Un cadeau pour ceux qui traînent du côté du Vercors

Je n’ai pas une minute à consacrer à Planète sans visa, et j’en suis bien désolé. En passant, je vous signale deux journées d’éducation et de formation naturalistes, les 27 et 28 juillet. Sur le plateau du Vercors, qui est l’un des lieux les plus beaux que je connaisse. Ces deux journées sont organisées par Véronique Thiery et Jean-Marie Ouary, que je considère comme des amis, même si je ne les ai pas vus depuis des années.

Je puis vous assurer d’une chose : ces deux-là sont vrais. Vrais connaisseurs de la nature, vrais défenseurs de la vie, et au moins en ce qui concerne Jean-Marie, vrai baroudeur. Il est vrai que Jean-Marie, venu de Noisy-le-Sec, où j’ai moi-même habité, reste à sa façon une grande gueule de banlieusard. J’ajoute qu’il est l’un des plus grands défenseurs du Loup – présent sur le Vercors – en France.

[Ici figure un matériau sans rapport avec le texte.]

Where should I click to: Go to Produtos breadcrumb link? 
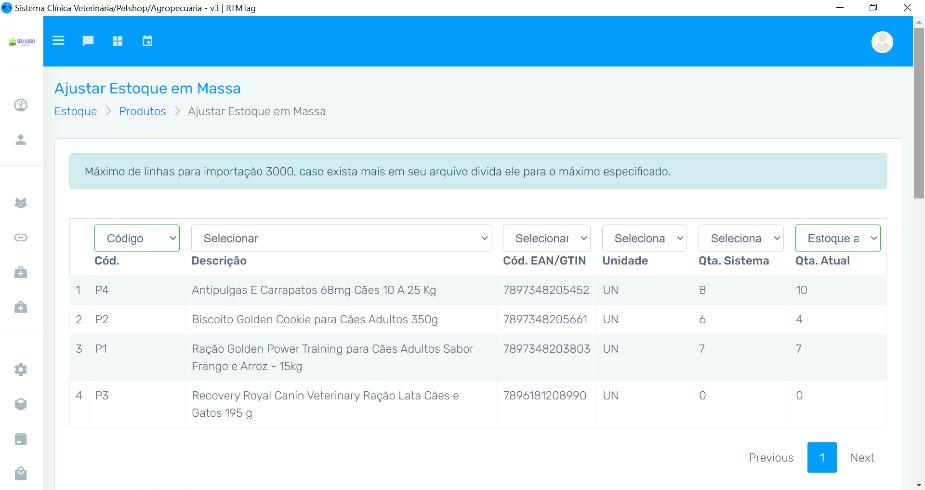click(x=142, y=111)
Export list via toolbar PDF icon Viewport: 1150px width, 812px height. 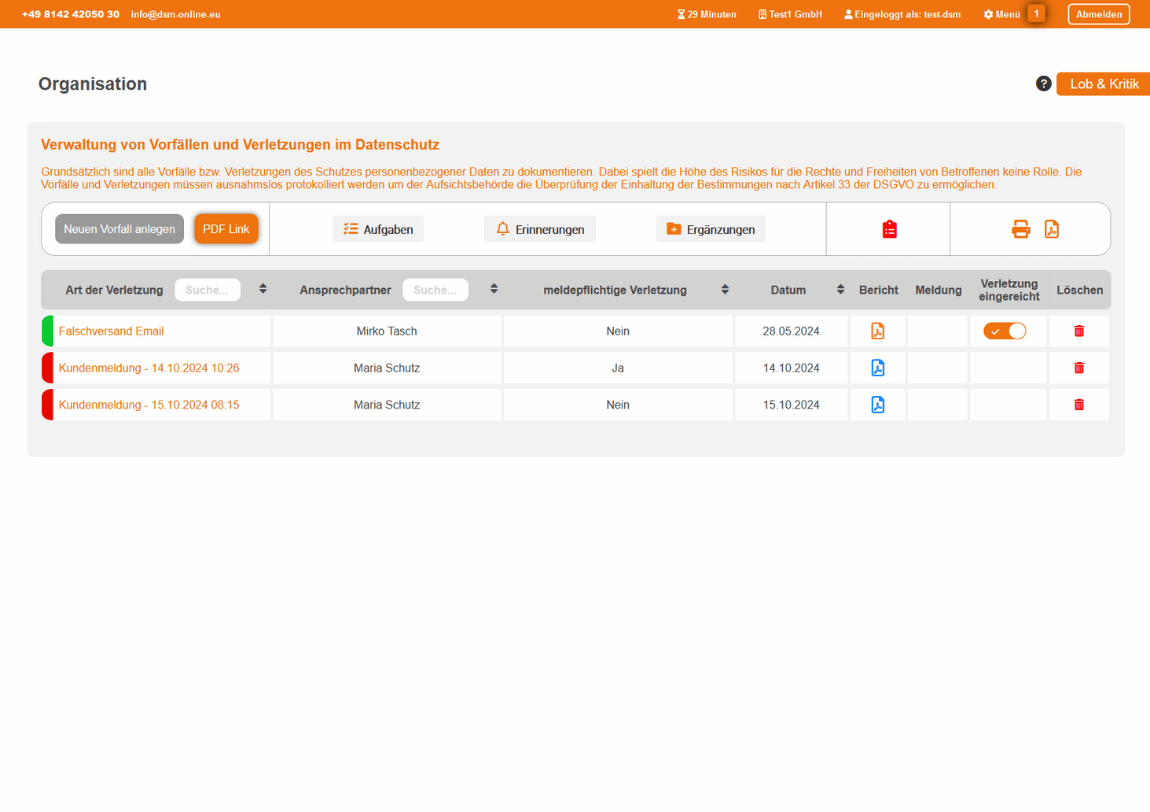coord(1052,229)
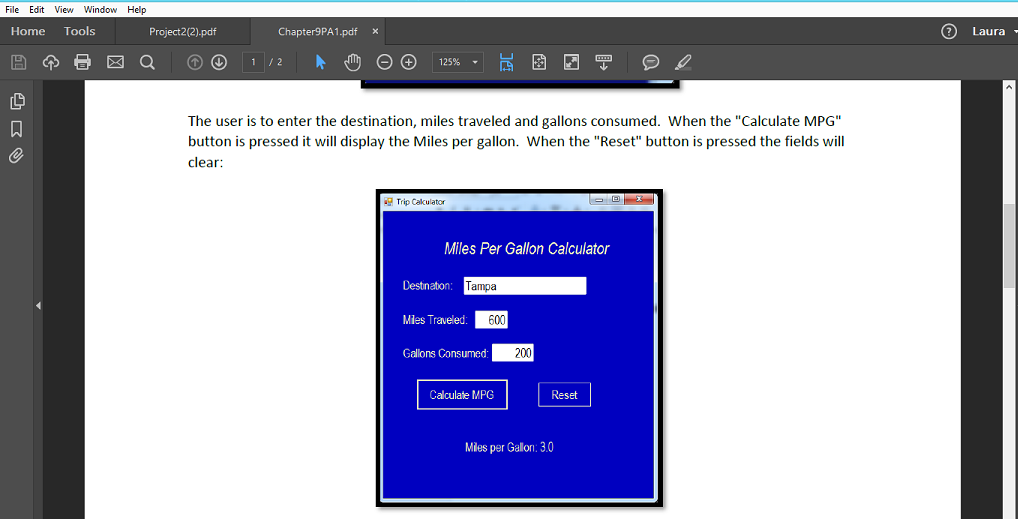Viewport: 1018px width, 519px height.
Task: Activate the selection arrow tool
Action: (320, 62)
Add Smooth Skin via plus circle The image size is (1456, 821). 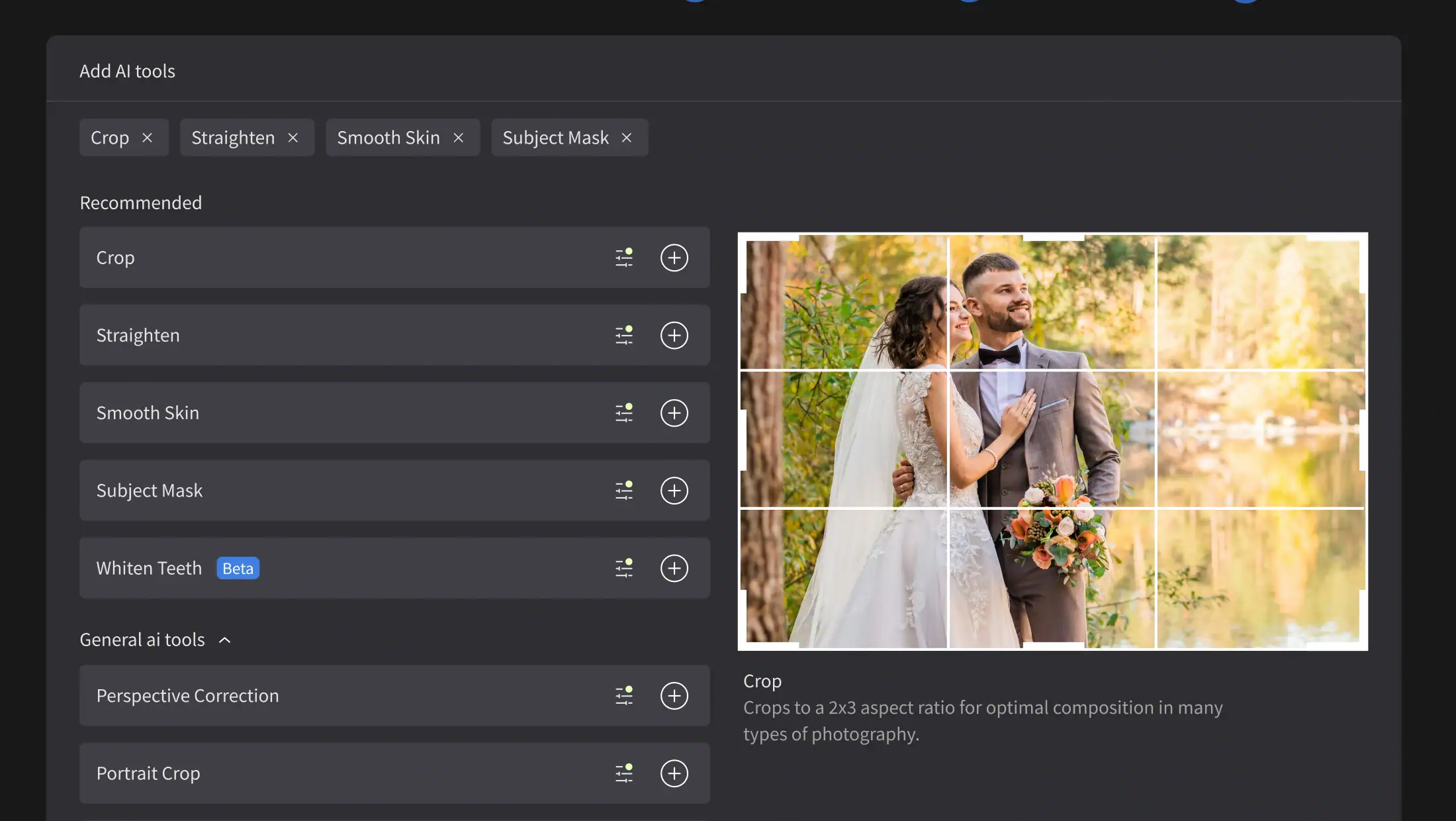(x=674, y=412)
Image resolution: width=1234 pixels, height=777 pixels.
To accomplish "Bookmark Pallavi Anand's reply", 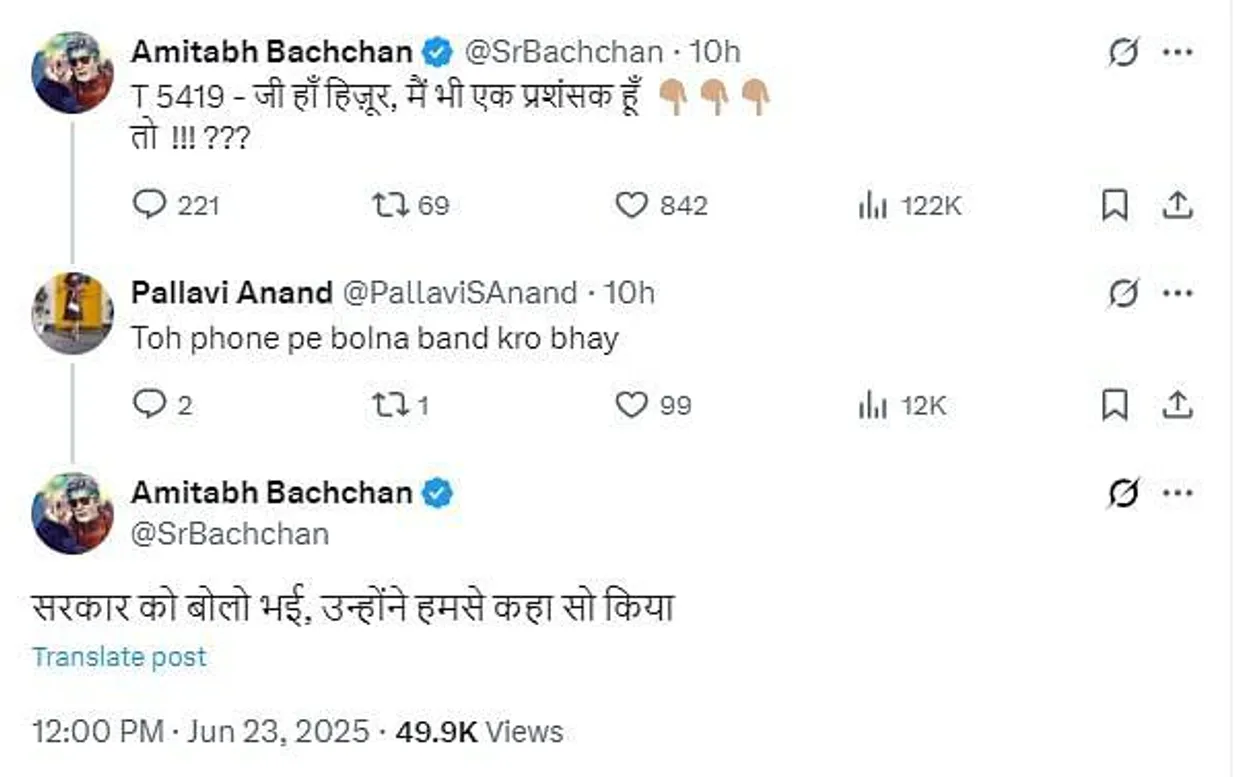I will 1114,404.
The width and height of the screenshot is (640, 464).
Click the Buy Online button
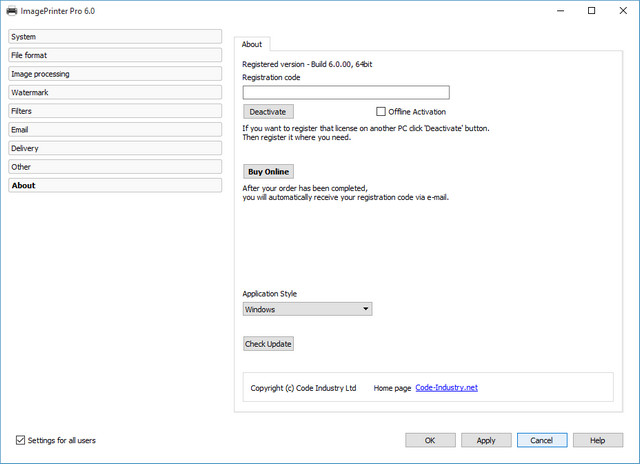point(268,172)
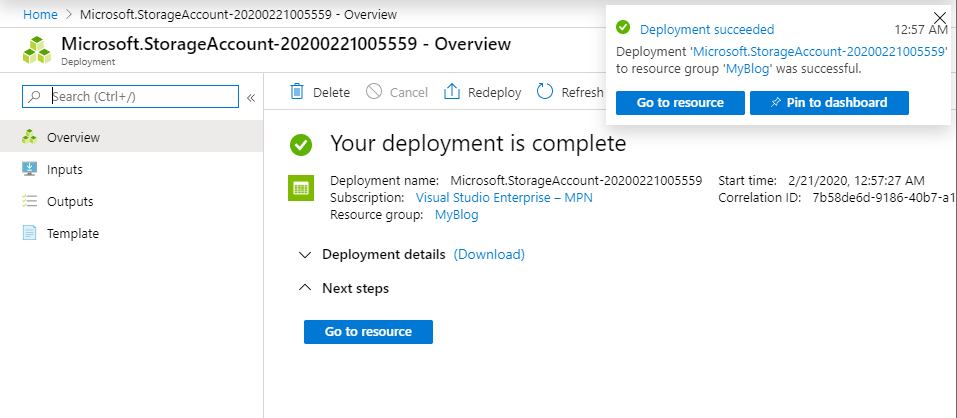957x418 pixels.
Task: Collapse the Next steps section
Action: point(305,288)
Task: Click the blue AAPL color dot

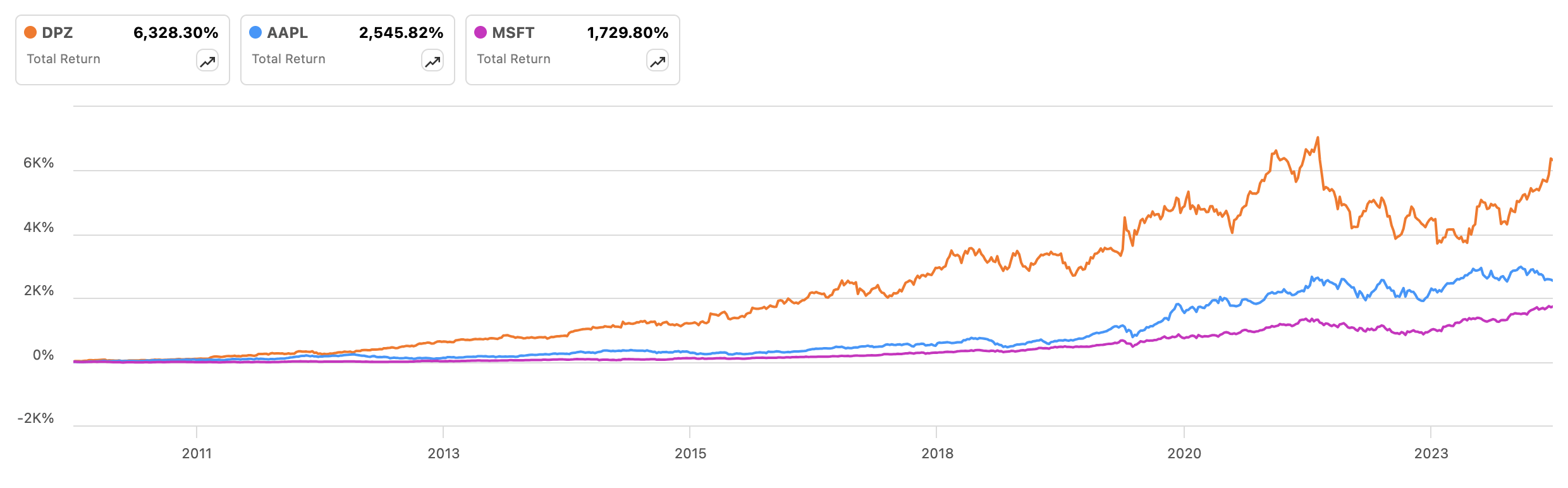Action: coord(255,32)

Bref. Deux jours. L’un consacré aux ongulés, et l’autre aux carnivores. Le tarif est de 60 euros par jour, ce qui n’est pas rien, je le sais parfaitement. Mais je peux au moins vous assurer que ces deux-là ne volent personne. Si vous êtes dans le coin, et que vous avez décidé de casser votre tirelire, ma foi. Vous pouvez éventuellement vous recommander de moi.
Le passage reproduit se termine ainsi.